Download this article in PDF format.
As cyberattacks become more common and highly publicized—and as the “bad actors” behind these crimes get more sophisticated—companies are paying closer attention to their supply chains as potential points of vulnerability. And while supply chain security isn’t necessarily a new problem, even a single breach in these critical networks could disrupt an entire organization.
“As supply chains have become more digitized and interconnected, they have also become more vulnerable to a range of cyber threats,” Samuel D. Goldstick points out in “Combatting Supply Chain Cyber Threats: Safeguarding Data and Protecting Digital Supply Chains.” “These threats not only pose risks to the direct operations of companies but also to the extensive network of suppliers, providers, vendors, and customers that constitute the supply chain ecosystem.”
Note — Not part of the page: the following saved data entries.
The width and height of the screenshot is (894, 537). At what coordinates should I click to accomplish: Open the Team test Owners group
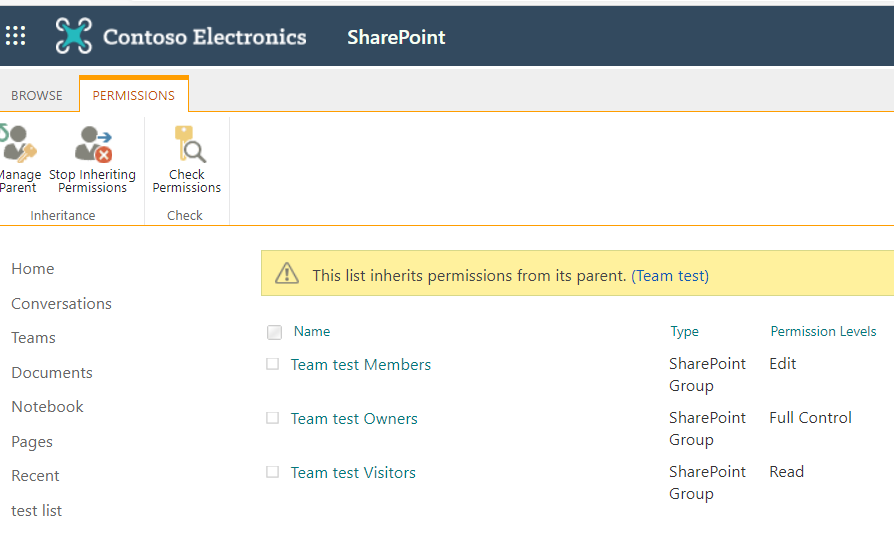(354, 419)
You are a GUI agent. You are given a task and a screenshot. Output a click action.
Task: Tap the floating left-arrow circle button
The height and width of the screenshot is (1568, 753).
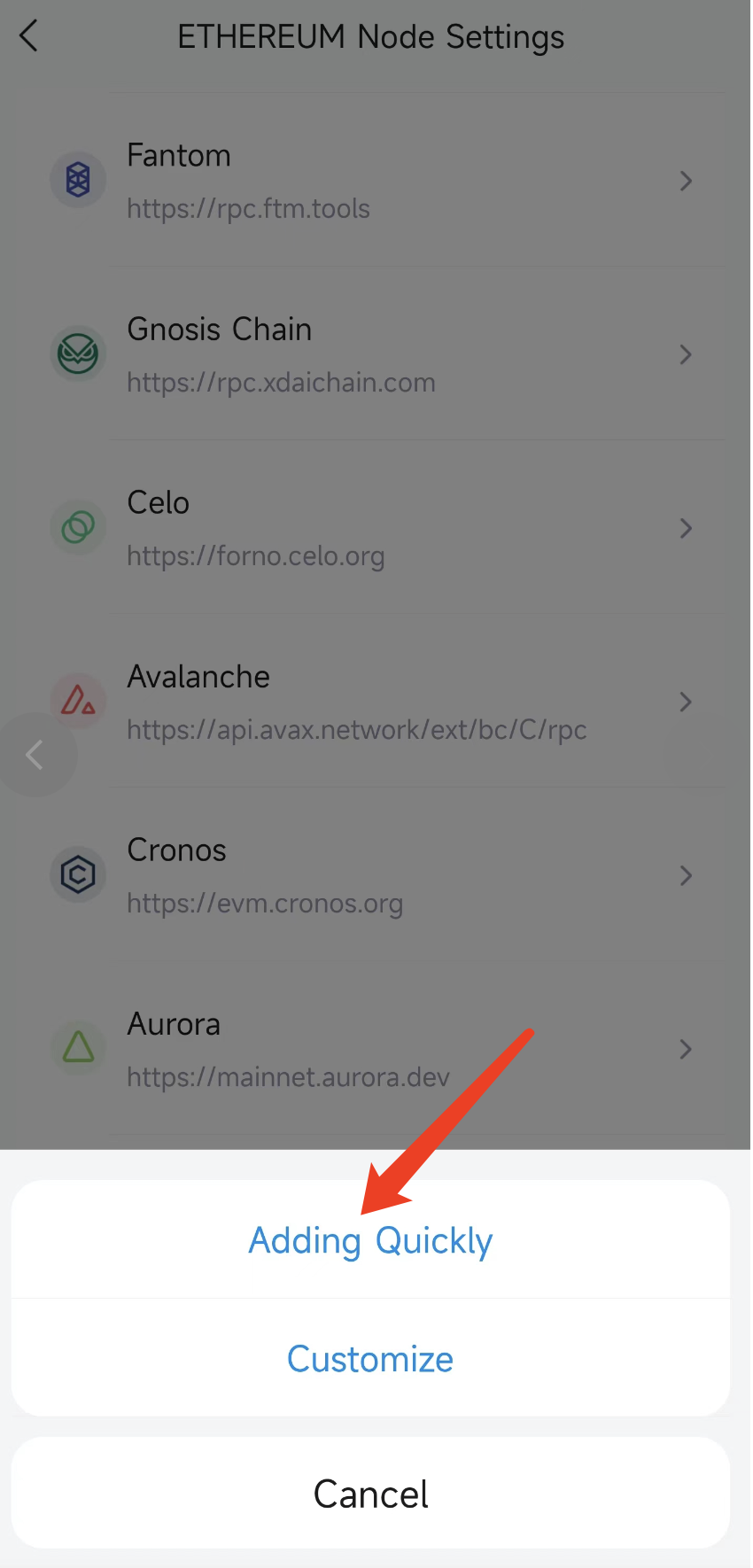pyautogui.click(x=35, y=755)
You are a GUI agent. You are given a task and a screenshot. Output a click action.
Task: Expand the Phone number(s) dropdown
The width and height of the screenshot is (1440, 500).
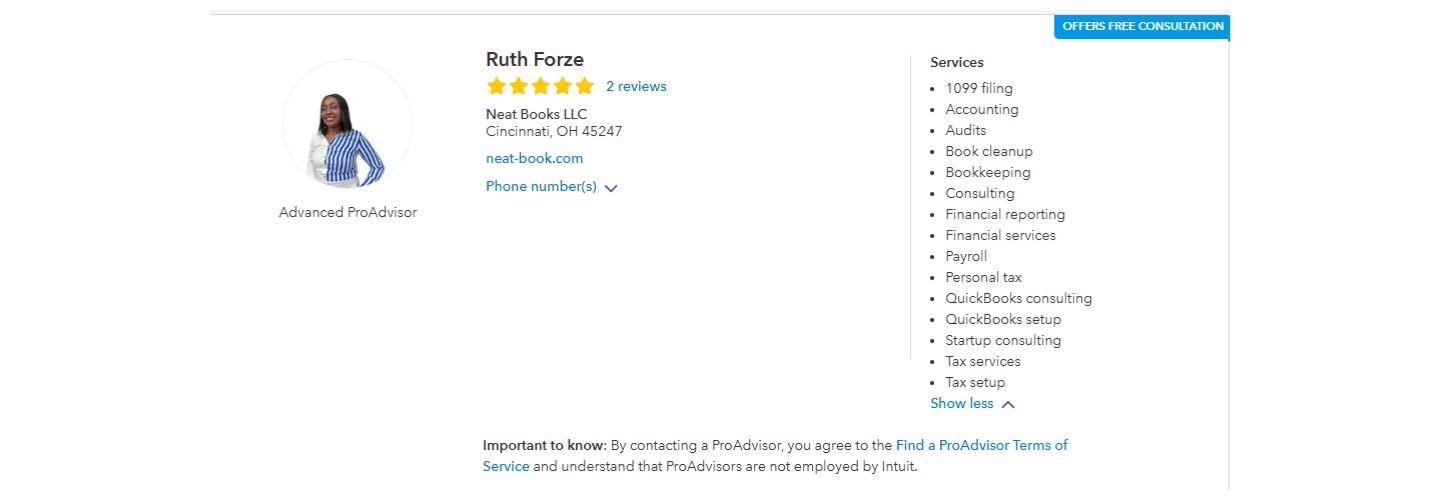pos(541,187)

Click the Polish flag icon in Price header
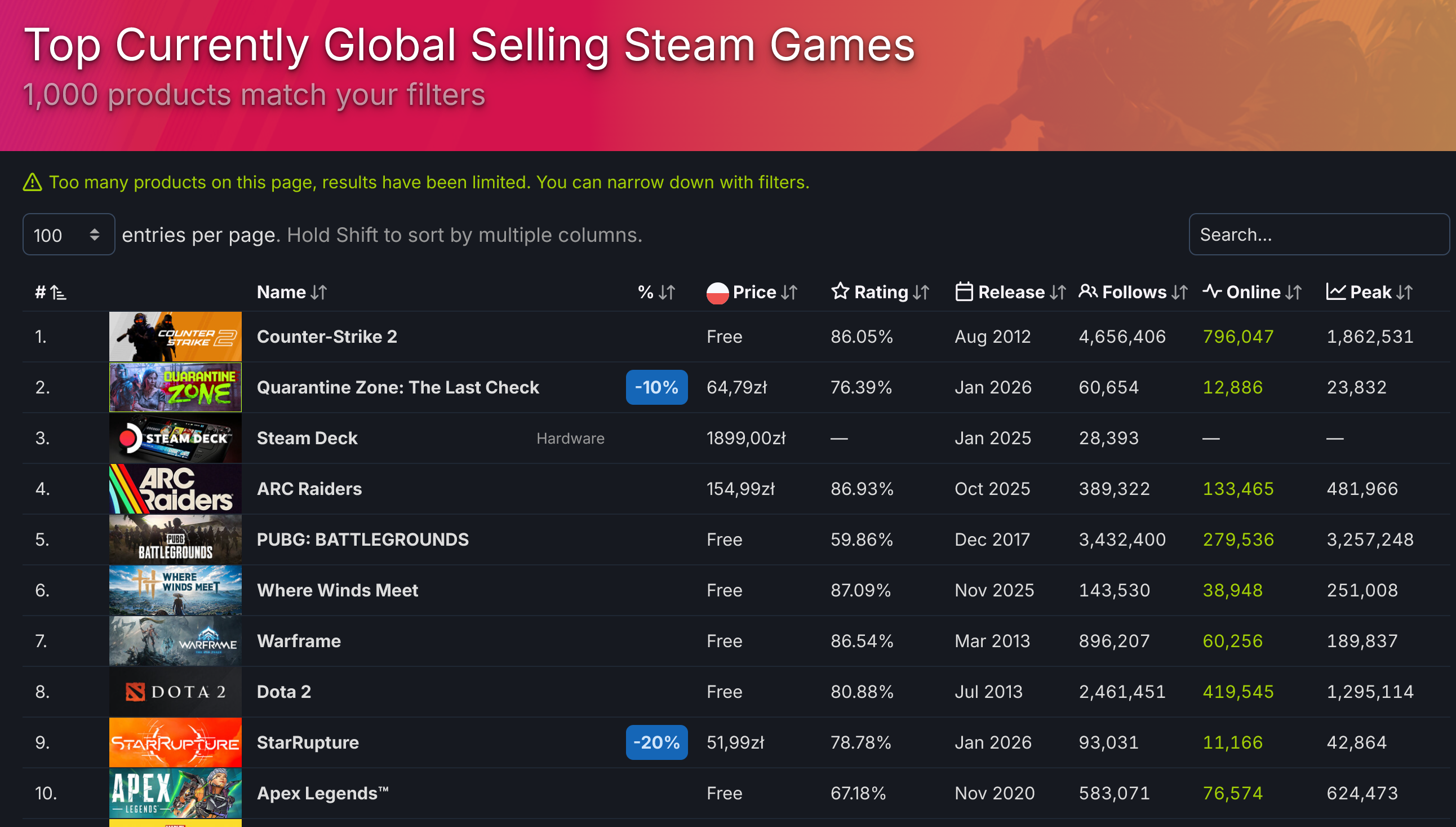coord(717,292)
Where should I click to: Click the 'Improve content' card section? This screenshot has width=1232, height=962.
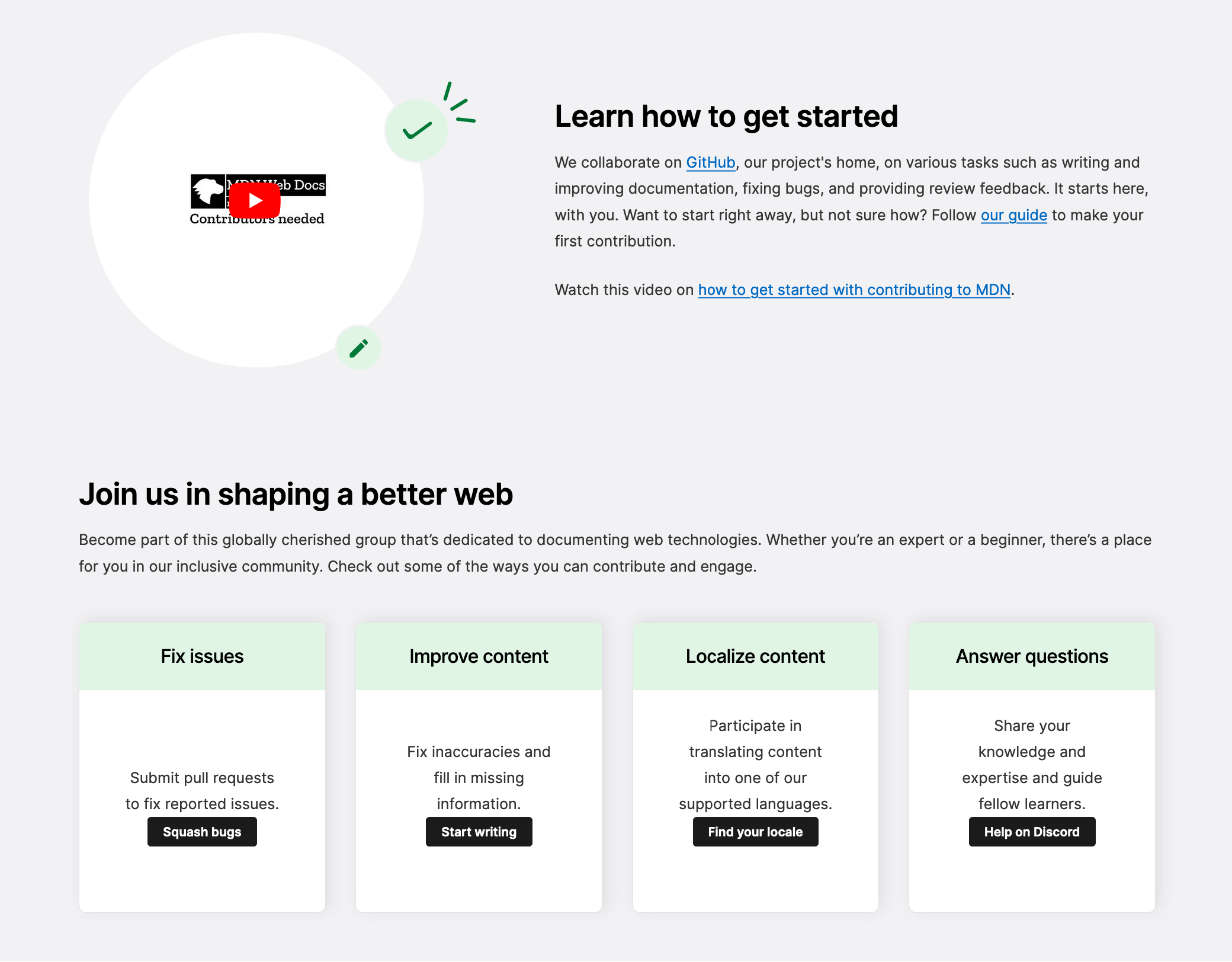tap(478, 765)
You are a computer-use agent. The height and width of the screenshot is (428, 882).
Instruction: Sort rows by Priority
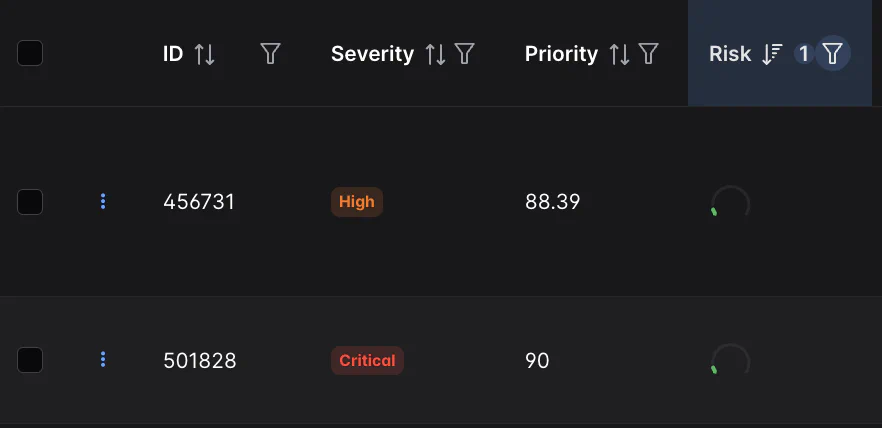(x=620, y=54)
The proof is in the numbers. Citing industry data, Goldstick says the number of organizations impacted by supply chain attacks has surged by more than 2,600% since 2018, with victims increasing 15% (to more than 54 million) in 2023 alone. And, supply chain-related disruptions that occurred in 2023 led to an average $82 million in annual losses per organization in key industries, including financial services, aerospace, defense, healthcare and energy.
“This trend is unlikely to slow down any time soon, as attackers are continuing to refine their techniques and exploit weaknesses in the interconnected ecosystem of third-party vendors and software,” Goldstick writes. “Thus, more than ever before, it is crucial to recognize that supply chain vulnerabilities are now intricately woven into the fabric of cyber threats, marking a significant shift in how organizations across all industries alike approach the security of the interconnected networks.”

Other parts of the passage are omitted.